# Task prompt
The data below should be restated word for word, pictures omitted.

# Entries shown

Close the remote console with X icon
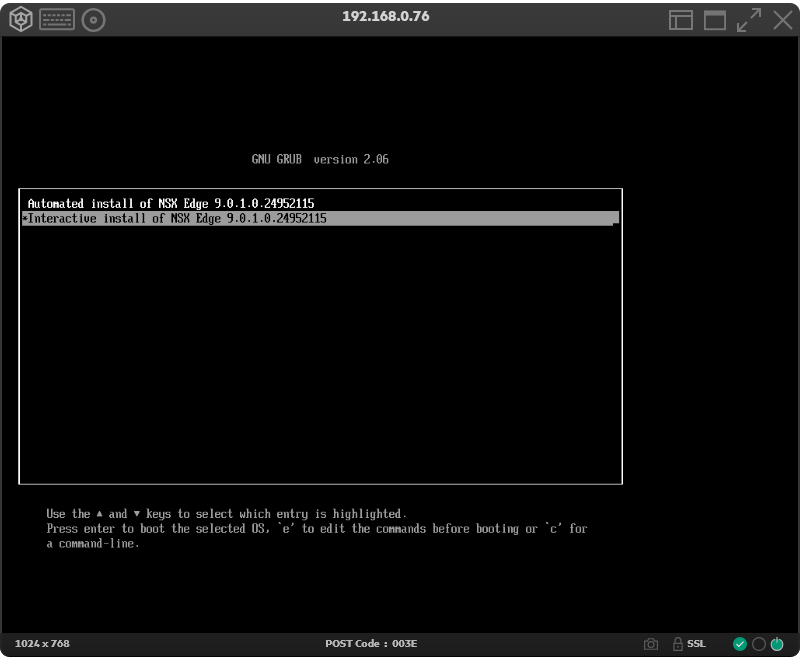The height and width of the screenshot is (661, 804). click(x=782, y=19)
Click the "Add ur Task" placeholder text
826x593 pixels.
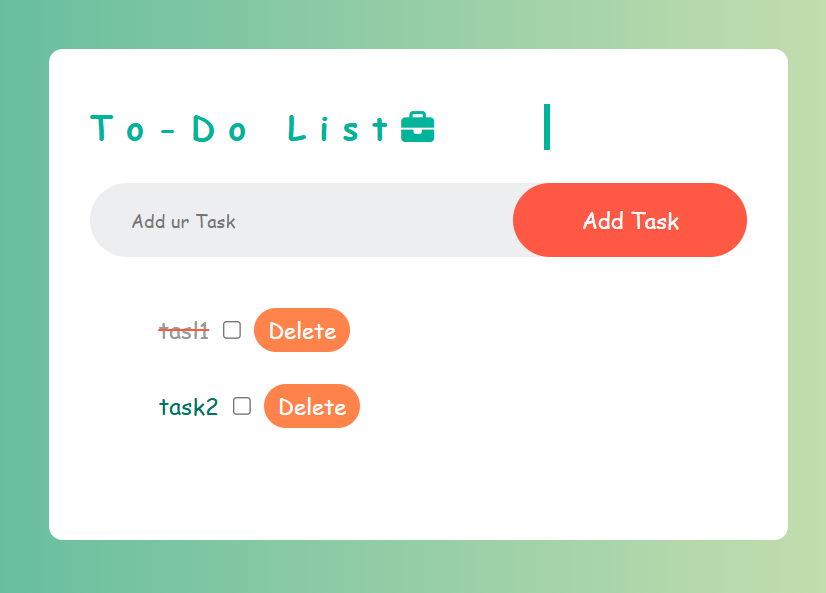point(184,221)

# Answer box
Close the remote console with X icon
The height and width of the screenshot is (661, 804). click(x=782, y=19)
Click the "Add ur Task" placeholder text
826x593 pixels.
point(184,221)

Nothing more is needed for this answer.